Vitis AI

The Vitis AI XModel backend executes an XModel on an AMD FPGA. It uses VART to run the XModel.

Model support

The Vitis AI backend should support most XModels that have one DPU subgraph and also supports models with multiple input and output tensors. The tested models are listed below:

Model type

Tested models

Classification

ResNet50

Object detection

DenseBox; YOLOv3

Other models should also work but are currently untested.

Hardware support

While not every model is tested on every FPGA, the Vitis AI backend has run at least one model on the following devices:

Family

FPGA

DPU

Alveo

U250

DPUCADF8H

Versal

VCK5000

DPUCVDX8H

Alveo

V70

DPUCV2DX8G

Other devices and DPUs may also work but are currently untested.

Host setup

The details for setting up your host are available online in the Vitis AI repository. These instructions will depend on the FPGAs you are targeting. In essence, you will need to install software, program the shell on the FPGA(s) and download its xclbin files.

Software

You need to install XRT to communicate with the FPGA over PCIe. The XRT version on the host should match the one installed in the container where the server will be running. The Xilinx Resource Manager (XRM) is not needed on the host because it is already installed in the container.

Shell

The Vitis AI repository contains scripts to install packages and flash the shell on your FPGA. They use XRT to program the FPGA. In most cases, flashing the shell will be a one-time act as it is persistent. However, for some FPGAs such as the Alveo U250, there is an intermediate second shell that must be reprogrammed after every power cycle. Follow the instructions in the scripts to install the secondary shell.

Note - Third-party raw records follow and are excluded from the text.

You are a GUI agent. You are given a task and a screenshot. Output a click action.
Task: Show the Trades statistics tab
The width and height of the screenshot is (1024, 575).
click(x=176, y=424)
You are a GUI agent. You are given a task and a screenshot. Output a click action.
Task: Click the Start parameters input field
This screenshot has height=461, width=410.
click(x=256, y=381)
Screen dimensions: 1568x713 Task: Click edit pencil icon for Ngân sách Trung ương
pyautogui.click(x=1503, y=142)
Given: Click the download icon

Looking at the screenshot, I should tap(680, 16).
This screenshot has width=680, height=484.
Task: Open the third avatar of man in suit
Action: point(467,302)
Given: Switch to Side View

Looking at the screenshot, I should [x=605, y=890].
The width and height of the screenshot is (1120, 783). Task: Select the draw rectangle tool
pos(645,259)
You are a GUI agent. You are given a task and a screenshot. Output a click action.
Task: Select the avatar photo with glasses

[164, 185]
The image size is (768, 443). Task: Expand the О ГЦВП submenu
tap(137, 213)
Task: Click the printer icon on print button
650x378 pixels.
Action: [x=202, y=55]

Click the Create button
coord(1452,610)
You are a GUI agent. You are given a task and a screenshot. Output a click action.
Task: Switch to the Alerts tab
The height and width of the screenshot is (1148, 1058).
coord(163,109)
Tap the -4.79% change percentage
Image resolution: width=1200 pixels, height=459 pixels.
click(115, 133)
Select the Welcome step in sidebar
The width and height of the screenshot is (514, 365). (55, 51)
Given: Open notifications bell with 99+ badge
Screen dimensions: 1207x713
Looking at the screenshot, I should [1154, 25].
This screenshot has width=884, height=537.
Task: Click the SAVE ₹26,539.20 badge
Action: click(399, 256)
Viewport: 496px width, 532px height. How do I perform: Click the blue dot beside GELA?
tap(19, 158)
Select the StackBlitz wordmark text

You can use xbutil validate --device <device id> to confirm that your FPGA is ready to use. If this executable is not on your PATH, it should be in /opt/xilinx/xrt/bin.

XCLBINs

The xclbin files define the DPU that will run on the FPGA. By default, these are installed in /opt/xilinx/overlaybins/<DPU>/* The environment variable XLNX_VART_FIRMWARE must be set in the container where the inference server is running to point to the directory where the xclbin files for your FPGA are. You can mount this directory in your container to enable it to access these files. Alternatively, you can also copy xclbin files directly into the container as well.

Build an image

To build an image with the Vitis AI backend enabled, you need to add the --vitis to the amdinfer dockerize command:

# create the Dockerfile
python3 docker/generate.py

# build the development image $(whoami)/amdinfer-dev:latest
./amdinfer dockerize --vitis

# build the development image $(whoami)/amdinfer-dev-vitis:latest
./amdinfer dockerize --vitis --suffix="-vitis"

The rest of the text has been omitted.